Although the incremental value as prognostic factors value of volume-based metabolic parameters could not be identified on this study, MTV and TLG might have several advantages over SUVmax as prognostic markers of 18F-FDG PET/CT in ovarian cancer as the following reasons: first, the pooled HRs of MTV and TLG were higher than those of SUVmax, although there was no statistically significant difference, presumably due to the paucity of included studies. Second, the tumor burden itself has prognostic impact in ovarian cancer [4]. Third, these volume-based metabolic parameters reflect glucose metabolism in the entire tumor, while SUVmax determined by highest metabolic activity within tumor which is susceptible to noise [8]. Fourth, Volumetric approaches can reflect intratumoral heterogeneity which also have prognostic value in ovarian cancer [18]. Fifth, four of included studies performed multivariate analyses and MTV [22] or TLG [23, 24, 27] were found to be significant independent prognostic factors, whereas SUVmax was not. These findings further support that MTV and TLG may provide incremental prognostic value in ovarian cancer.
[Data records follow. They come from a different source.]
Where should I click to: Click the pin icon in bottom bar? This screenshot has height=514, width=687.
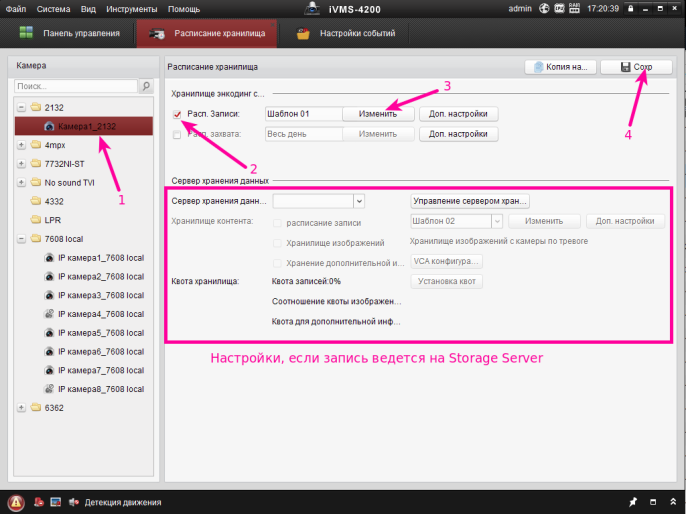632,502
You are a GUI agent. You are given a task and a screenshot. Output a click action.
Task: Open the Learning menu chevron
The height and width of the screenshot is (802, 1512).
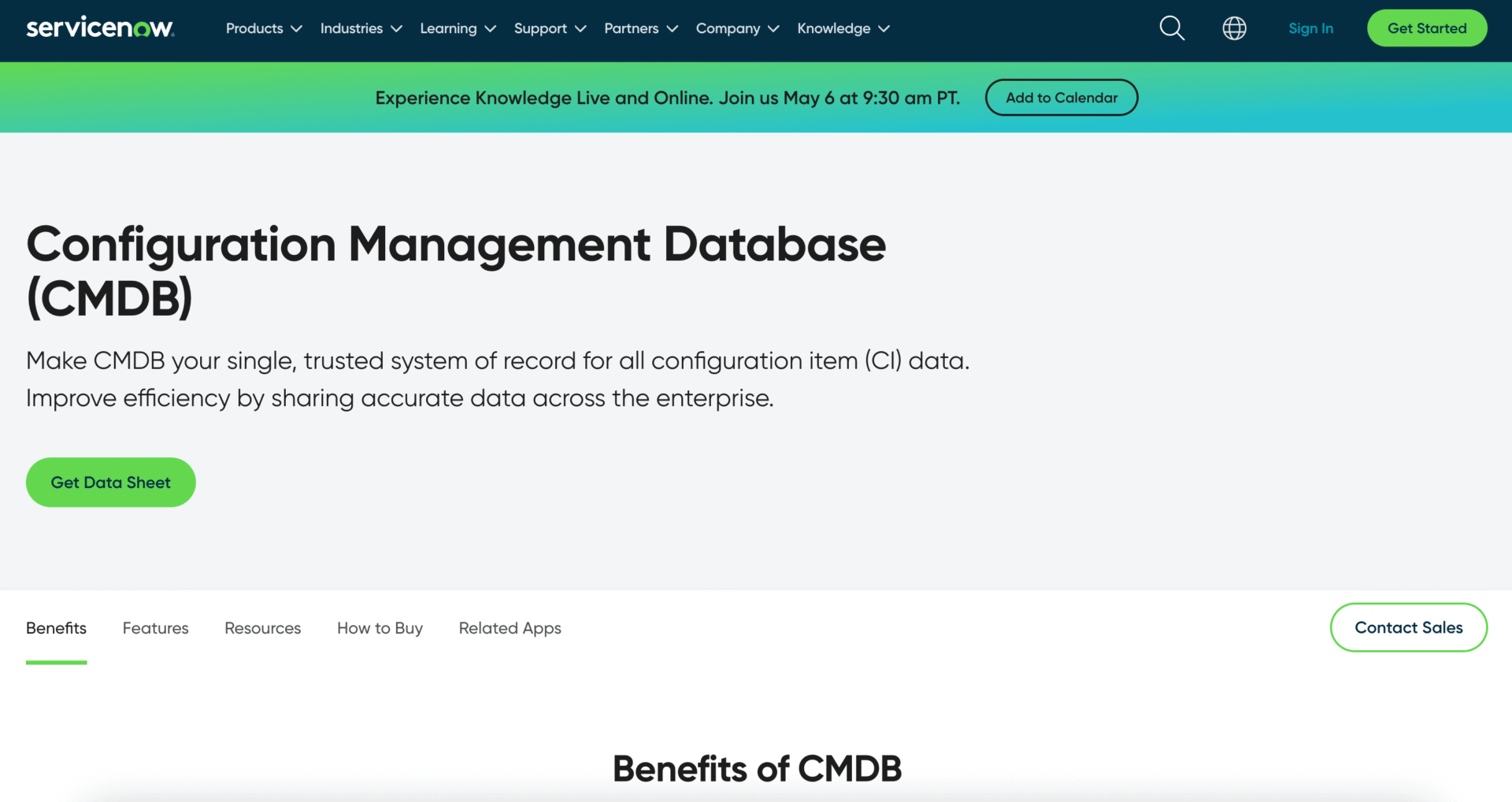[x=491, y=28]
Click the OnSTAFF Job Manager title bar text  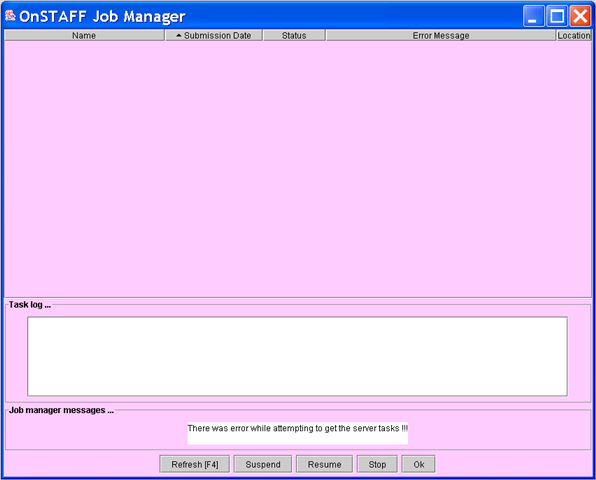tap(102, 16)
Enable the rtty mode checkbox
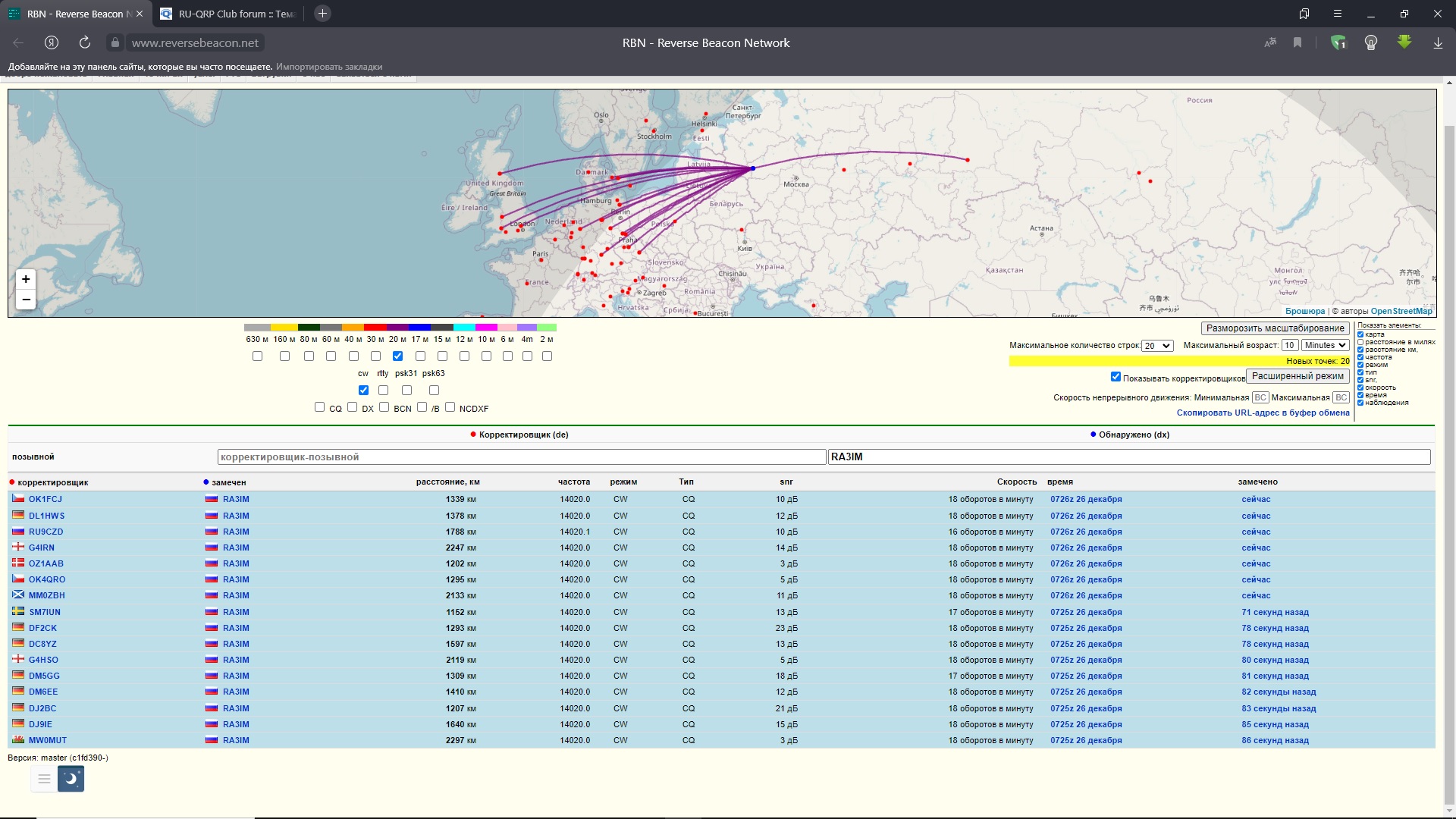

Our results demonstrated that volume-based parameters of 18F-FDG PET/CT are effective tools to predict PFS and OS. In addition, MTV and TLG also have shown its potential to monitor the therapeutic effect. Vallius et al. [28] showed that MTV decreased after neoadjuvant chemotherapy in the advanced ovarian cancer cohort, and post-treatment MTV and MTV reduction during treatment were significantly associated with therapeutic response and PFS. This may further support PET volumetric parameters as indicators of patients outcome in the management of ovarian cancer.

There were a few limitations in this meta-analysis. First, the number of included studies was small. Only recently has volume-based metabolic parameters become easily available with the dispersion of commercial softwares that provide automatic tumor 3-dimensional segmentation. Nevertheless, but to the best of our knowledge, this is the first meta-analysis providing a general overview on this topic. Second, all included studies were retrospective in nature. Pooled estimates from predominantly retrospective studies might be subject to the overestimation of effect sizes. Prospective studies may be needed to verify the results of our meta-analysis. Third, variability in methodology and accordingly in cut-off value of MTV/TLG may generate concerns about external validity. Further studies with well-established tumor segmentation methods and cross-calibration of the scanners across multi-centers will be needed to validate this issue. Fourth, volume-based parameters in the included studies did not distinguish the locations of metastasis (i.e., retroperitoneal lymph node metastases, peritoneal disseminations nor distant metastases). As metastasis to different sites have different impact on patient prognosis, the prognostic values of MTV/TLG are highly likely to be stratified by their anatomical location. Therefore, future studies adding these anatomical factors on volumetric parameters are required.

In conclusion, 18F-FDG-PET/CT-derived volume-based metabolic parameters were statistically significant prognostic factors in terms of PFS and OS in patients with ovarian cancer. Despite the clinical and methodological differences across the studies, patients with a high MTV or TLG were at higher risk of disease progression or death.